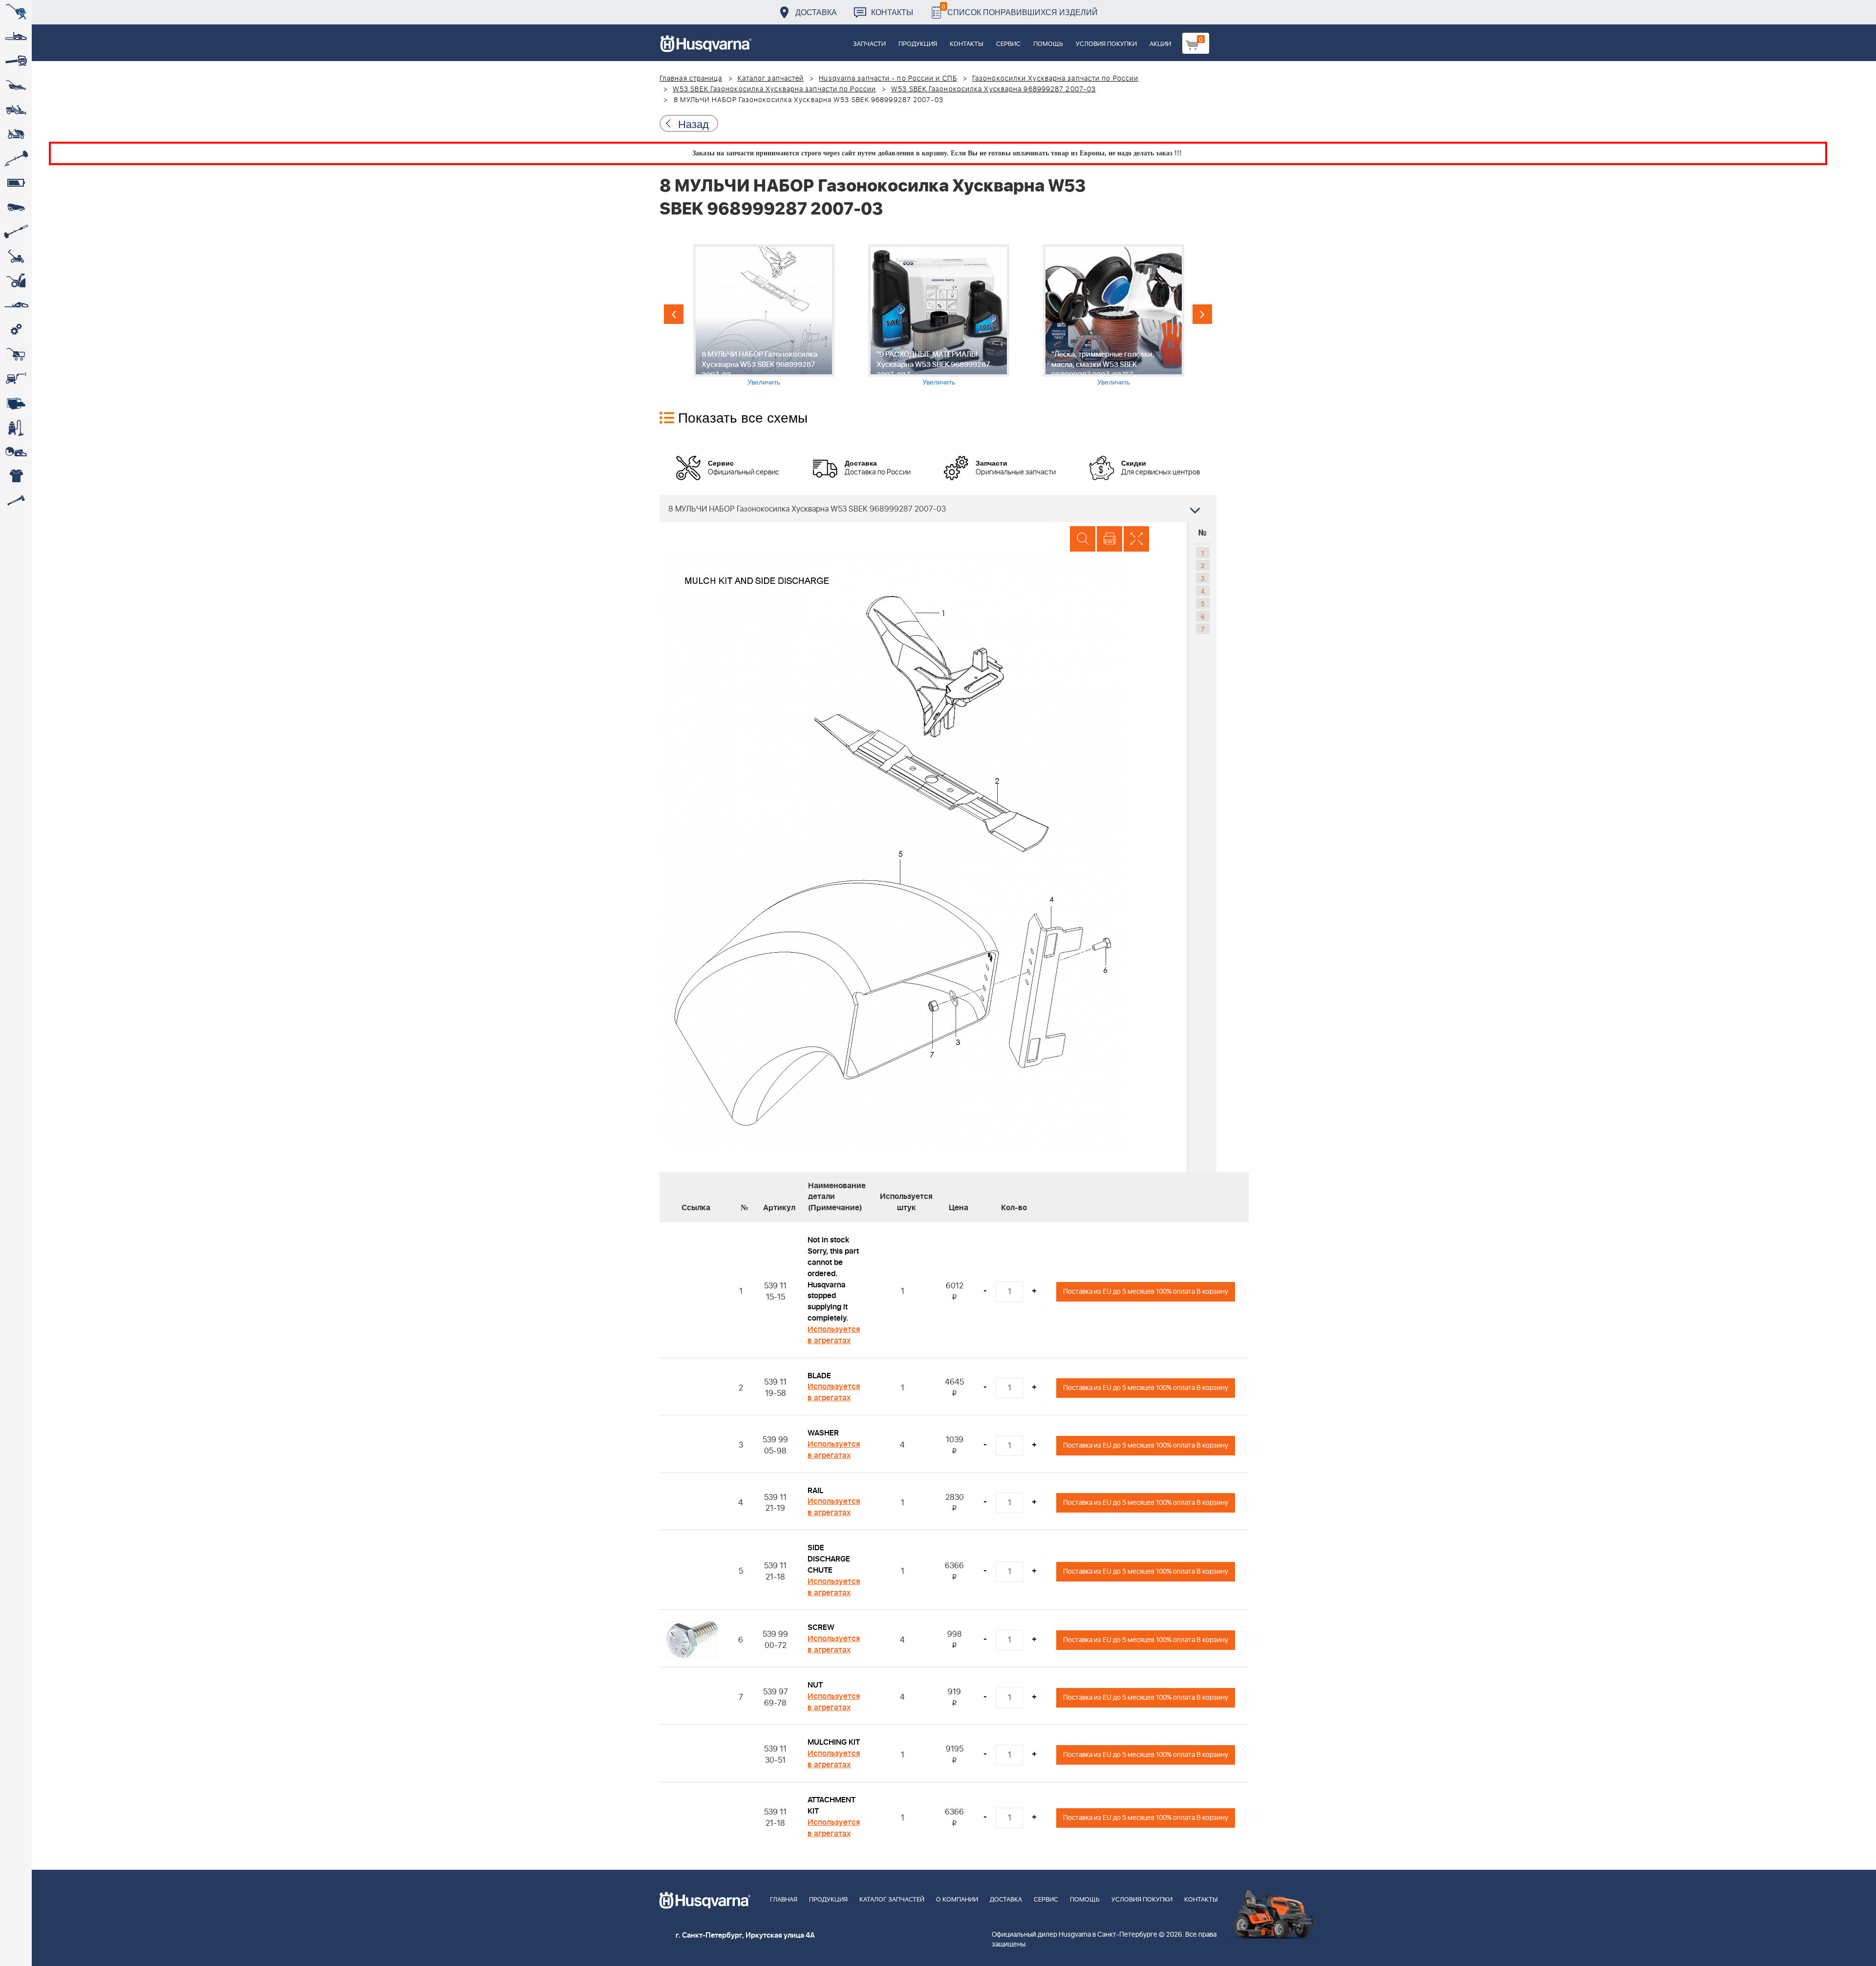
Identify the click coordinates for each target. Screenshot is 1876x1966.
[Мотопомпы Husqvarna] (16, 403)
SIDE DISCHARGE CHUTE (829, 1559)
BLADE (819, 1376)
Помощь (1048, 44)
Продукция (917, 44)
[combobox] (938, 508)
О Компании (957, 1899)
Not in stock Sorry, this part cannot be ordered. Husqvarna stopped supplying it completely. (833, 1279)
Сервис (1008, 44)
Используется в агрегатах (834, 1335)
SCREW (821, 1627)
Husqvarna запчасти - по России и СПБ (888, 79)
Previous (673, 314)
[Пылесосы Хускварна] (16, 427)
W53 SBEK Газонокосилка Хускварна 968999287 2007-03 (993, 89)
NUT (815, 1685)
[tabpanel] (763, 315)
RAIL (815, 1490)
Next (1202, 314)
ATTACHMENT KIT (831, 1805)
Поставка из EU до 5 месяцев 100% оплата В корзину (1145, 1291)
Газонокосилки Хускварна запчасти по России (1055, 79)
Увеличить (763, 381)
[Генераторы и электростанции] (16, 354)
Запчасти (869, 44)
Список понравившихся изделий (1020, 9)
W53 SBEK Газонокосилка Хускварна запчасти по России (774, 89)
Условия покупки (1106, 44)
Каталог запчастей (771, 79)
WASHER (823, 1433)
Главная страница (691, 79)
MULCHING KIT (834, 1742)
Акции (1160, 44)
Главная (783, 1899)
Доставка (816, 12)
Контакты (892, 12)
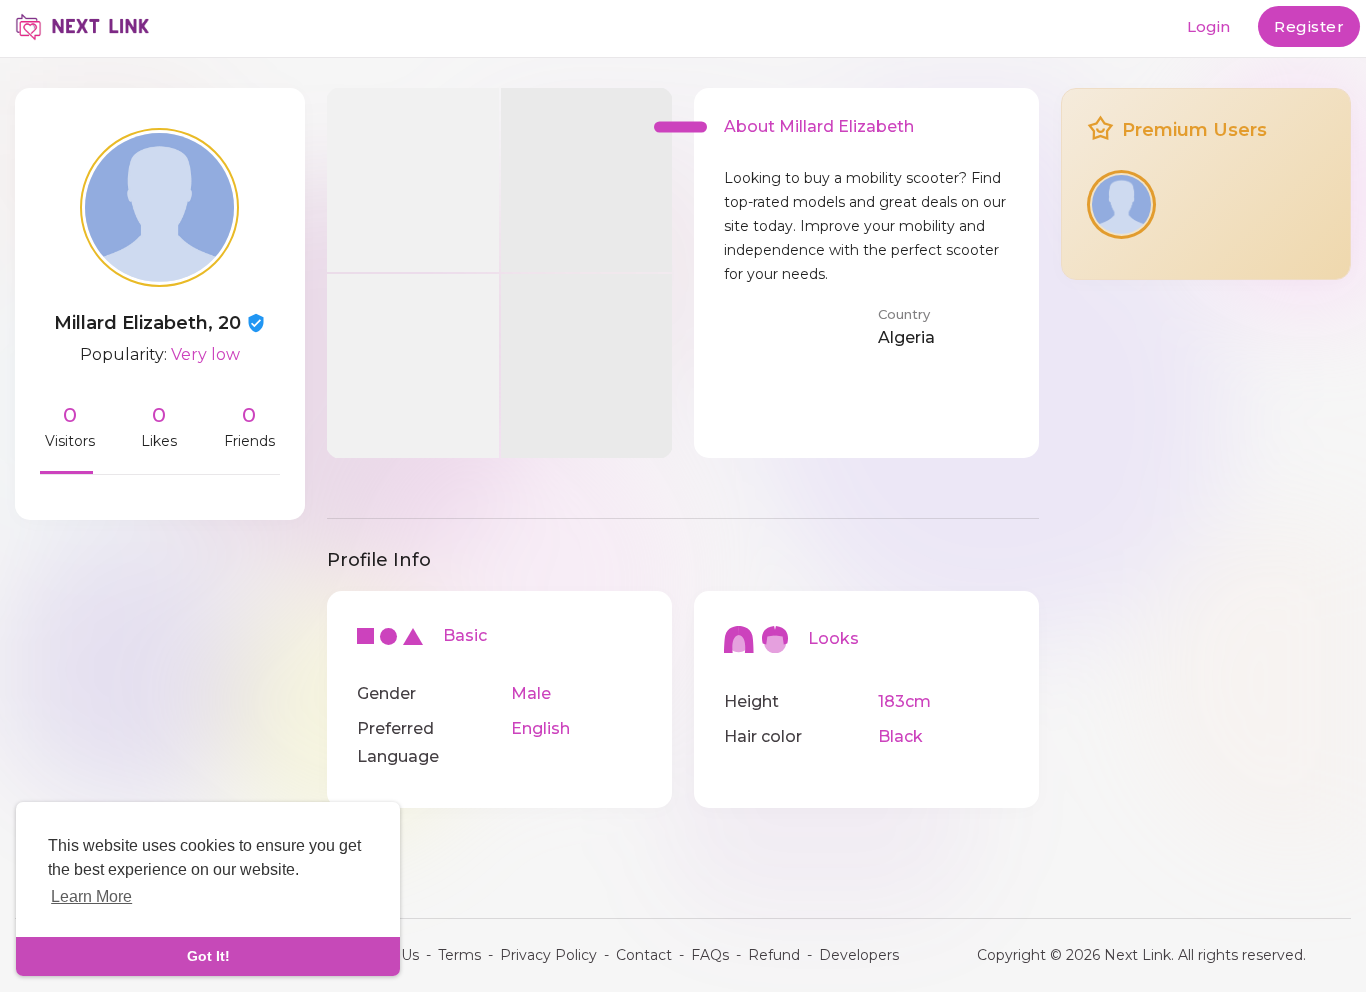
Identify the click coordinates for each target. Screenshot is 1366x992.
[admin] (1121, 204)
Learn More (91, 896)
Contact (644, 955)
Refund (774, 955)
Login (1208, 26)
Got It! (208, 956)
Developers (859, 955)
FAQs (710, 955)
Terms (459, 955)
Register (1309, 26)
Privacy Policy (548, 955)
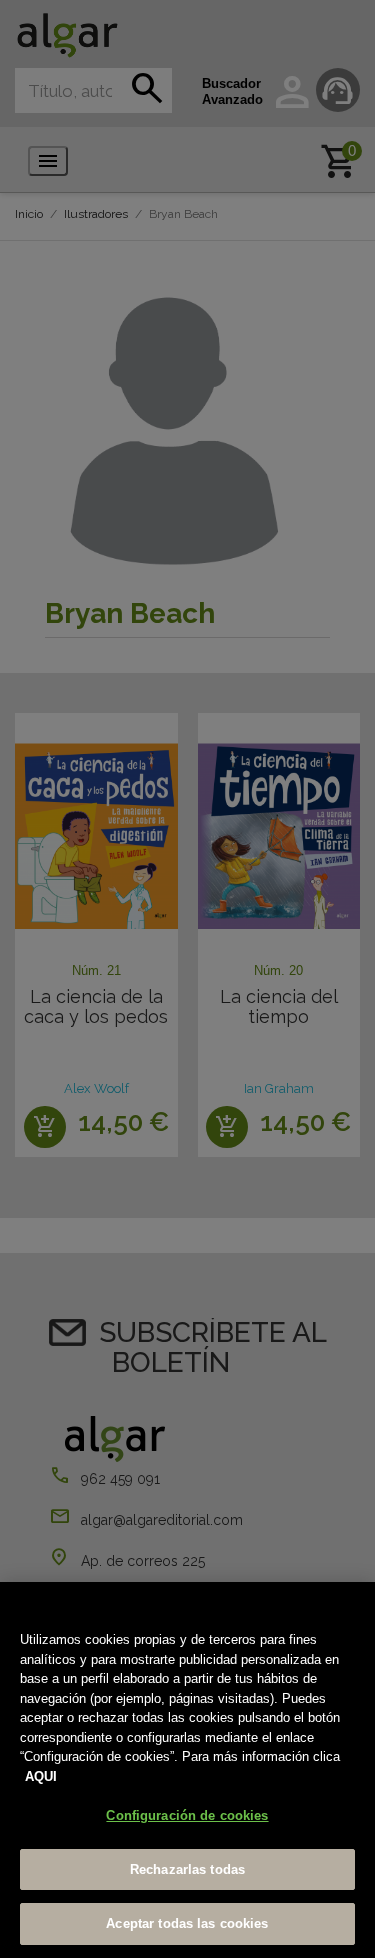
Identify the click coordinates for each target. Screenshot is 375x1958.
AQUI (41, 1776)
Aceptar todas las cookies (187, 1923)
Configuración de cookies (187, 1815)
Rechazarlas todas (187, 1869)
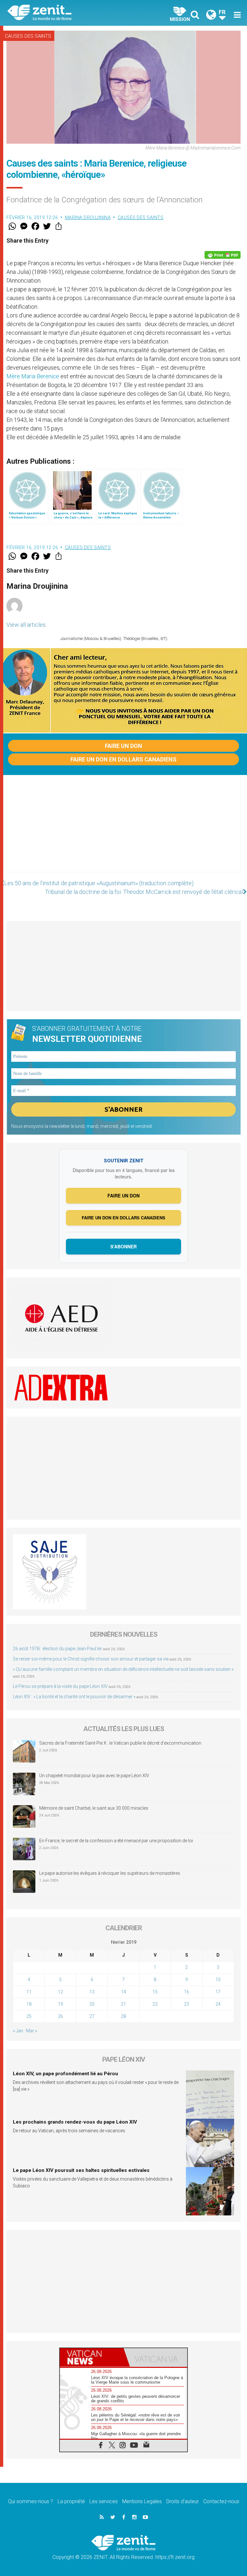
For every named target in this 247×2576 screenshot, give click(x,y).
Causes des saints (28, 36)
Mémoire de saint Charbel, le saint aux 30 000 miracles (93, 1808)
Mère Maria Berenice (32, 376)
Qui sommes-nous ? (30, 2501)
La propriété (71, 2501)
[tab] (92, 2357)
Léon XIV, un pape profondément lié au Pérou (65, 2074)
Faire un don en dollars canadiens (123, 759)
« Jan (18, 2030)
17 (218, 1991)
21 (123, 2004)
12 (60, 1991)
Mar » (31, 2030)
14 (123, 1991)
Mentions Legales (142, 2501)
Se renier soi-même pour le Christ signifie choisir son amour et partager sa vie (91, 1658)
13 (92, 1991)
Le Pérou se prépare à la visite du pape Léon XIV (60, 1686)
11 (29, 1991)
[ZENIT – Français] (69, 13)
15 (155, 1991)
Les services (103, 2501)
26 (60, 2016)
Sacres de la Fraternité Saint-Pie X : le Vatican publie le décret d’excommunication (120, 1743)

◆ **Problem to work on**
Go to the line above that contains "Газонокосилки Хускварна запчасти" and reproduce everything exactly from there through the line that contains "Register (1309, 26)", leaving out the pictures.

◆ **Expected answer**
Газонокосилки Хускварна запчасти по России (1055, 79)
Увеличить (763, 381)
[Генераторы и электростанции] (16, 354)
Запчасти (869, 44)
Список понравившихся изделий (1020, 9)
W53 SBEK Газонокосилка Хускварна запчасти по России (774, 89)
Условия покупки (1106, 44)
Каталог запчастей (771, 79)
WASHER (823, 1433)
Главная страница (691, 79)
MULCHING KIT (834, 1742)
Акции (1160, 44)
Главная (783, 1899)
Доставка (816, 12)
Контакты (892, 12)
Identify the click coordinates for each target. Screenshot is 1366x992.
[admin] (1121, 204)
Learn More (91, 896)
Contact (644, 955)
Refund (774, 955)
Login (1208, 26)
Got It! (208, 956)
Developers (859, 955)
FAQs (710, 955)
Terms (459, 955)
Register (1309, 26)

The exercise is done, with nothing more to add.